But in the end, as with any brand experience today, the effectiveness of the experience created is increasingly measured by the enthusiastic and unexpected ways in which people integrate into it.

A kid identified as Nicholi has been using the 5th Avenue Apple Store as his ‘studio,’ recording himself lip-synching and dancing to various songs. The very fact that he felt free -read unashamed – to do this on a regular basis points out both to the need of creating a retail experience where consumers feel free to interact with the brand on their own, but more specifically, the opportunity for creating spaces where brand interaction is more conducive to communal entertainment.

Our basic experience with digital entertainment is still very individual and private in terms of its localization and people we interact with.  But that’s changing. Whereas some people might see Nicholi and others as randomly goofing around (look at the face of bewilderment people have in the background), I think there is something more telling about the openness to goof around in public like that today. In essence Nicholi is expressing himself to the digital community, just like millions around the world use YouTube and other services to do the same. But I think it still holds that most people open up like this because the internet offers a ‘safe’ space facilitating casual and anonymous connections that are still pretty meaningful; we think we are not as exposed as in the ‘real’ world. Would most people uploading videos play that mediocre version of ‘Wonderwall’ to a public, or do that stupid dance out in the street? Even if we are indeed broadcasting to anybody, for the most part it is still behavior of a private context.

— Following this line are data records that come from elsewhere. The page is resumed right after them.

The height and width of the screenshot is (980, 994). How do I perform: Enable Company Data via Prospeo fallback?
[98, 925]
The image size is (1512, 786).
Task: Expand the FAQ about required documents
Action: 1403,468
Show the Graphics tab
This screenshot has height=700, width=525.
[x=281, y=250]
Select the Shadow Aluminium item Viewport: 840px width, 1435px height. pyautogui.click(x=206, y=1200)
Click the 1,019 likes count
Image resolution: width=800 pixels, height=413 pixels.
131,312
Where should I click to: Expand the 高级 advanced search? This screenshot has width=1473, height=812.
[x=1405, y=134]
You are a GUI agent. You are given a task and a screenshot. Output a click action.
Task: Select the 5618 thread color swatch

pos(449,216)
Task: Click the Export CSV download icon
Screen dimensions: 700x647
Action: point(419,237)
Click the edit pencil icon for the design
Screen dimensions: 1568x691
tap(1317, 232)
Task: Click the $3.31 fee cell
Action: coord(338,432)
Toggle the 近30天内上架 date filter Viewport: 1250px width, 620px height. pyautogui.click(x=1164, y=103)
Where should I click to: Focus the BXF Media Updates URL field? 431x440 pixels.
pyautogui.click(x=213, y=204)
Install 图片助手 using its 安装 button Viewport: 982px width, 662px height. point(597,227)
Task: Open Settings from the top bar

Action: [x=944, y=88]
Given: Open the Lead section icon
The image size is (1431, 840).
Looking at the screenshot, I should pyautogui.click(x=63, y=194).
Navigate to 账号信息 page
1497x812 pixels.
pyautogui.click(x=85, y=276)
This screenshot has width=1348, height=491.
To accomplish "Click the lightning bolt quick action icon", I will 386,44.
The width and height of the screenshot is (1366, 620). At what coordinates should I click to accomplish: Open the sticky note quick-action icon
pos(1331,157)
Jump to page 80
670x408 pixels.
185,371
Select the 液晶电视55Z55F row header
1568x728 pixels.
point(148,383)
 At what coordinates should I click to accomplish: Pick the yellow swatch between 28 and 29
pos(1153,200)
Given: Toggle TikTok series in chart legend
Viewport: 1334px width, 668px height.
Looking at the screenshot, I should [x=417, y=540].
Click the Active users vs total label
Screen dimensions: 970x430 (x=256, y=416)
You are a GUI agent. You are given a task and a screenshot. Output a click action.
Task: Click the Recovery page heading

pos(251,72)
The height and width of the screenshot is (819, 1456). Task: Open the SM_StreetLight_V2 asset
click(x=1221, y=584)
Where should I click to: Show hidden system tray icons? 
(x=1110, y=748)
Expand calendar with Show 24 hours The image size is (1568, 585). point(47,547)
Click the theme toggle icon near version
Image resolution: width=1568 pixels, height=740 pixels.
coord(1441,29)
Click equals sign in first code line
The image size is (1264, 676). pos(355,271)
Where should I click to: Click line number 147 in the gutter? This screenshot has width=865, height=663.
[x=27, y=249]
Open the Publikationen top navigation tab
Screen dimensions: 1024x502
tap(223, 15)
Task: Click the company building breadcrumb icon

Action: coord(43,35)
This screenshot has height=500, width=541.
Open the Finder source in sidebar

But of course, the internet is no longer so anonymous. Does this affect our notion of what privacy and intimacy are? I think so, which is why I’d argue that individuals like Nicholi don’t have any reservation about expressing themselves so openly to the public / physical space just like they do in the digital / private space. They don’t differentiate between the two, mainly because those categories don’t hold true anymore.

For the digital generations using technology regularly to engage their networks and communities this is an increasingly natural attitude. YouTube and other ways of showcasing ourselves and interacting with others on the Internet have pushed notions of privacy and personal behavior out of the window, in the way shifting the nature of electronic entertainment from an individual or localized setting to the higher plane of the casual community experience. In a way, the real world has become another digital sphere – ‘networkable’ and accessible – as our digital self continues to complement our ‘real’ self more seamlessly and our digitally-borne drive to interact with the network in a casual, almost instantaneous way spills over to ‘real’ life (flash mobs anyone?).

Brands that can tap into the dynamic of the ‘user’ by creating a space where it can be transposed unto the physical public space have much to win. The consumer of the 21st century lives in a tribe – sometimes spontaneous, informal, and playful – and brands should strive to be the fire around which the community sits to share and play.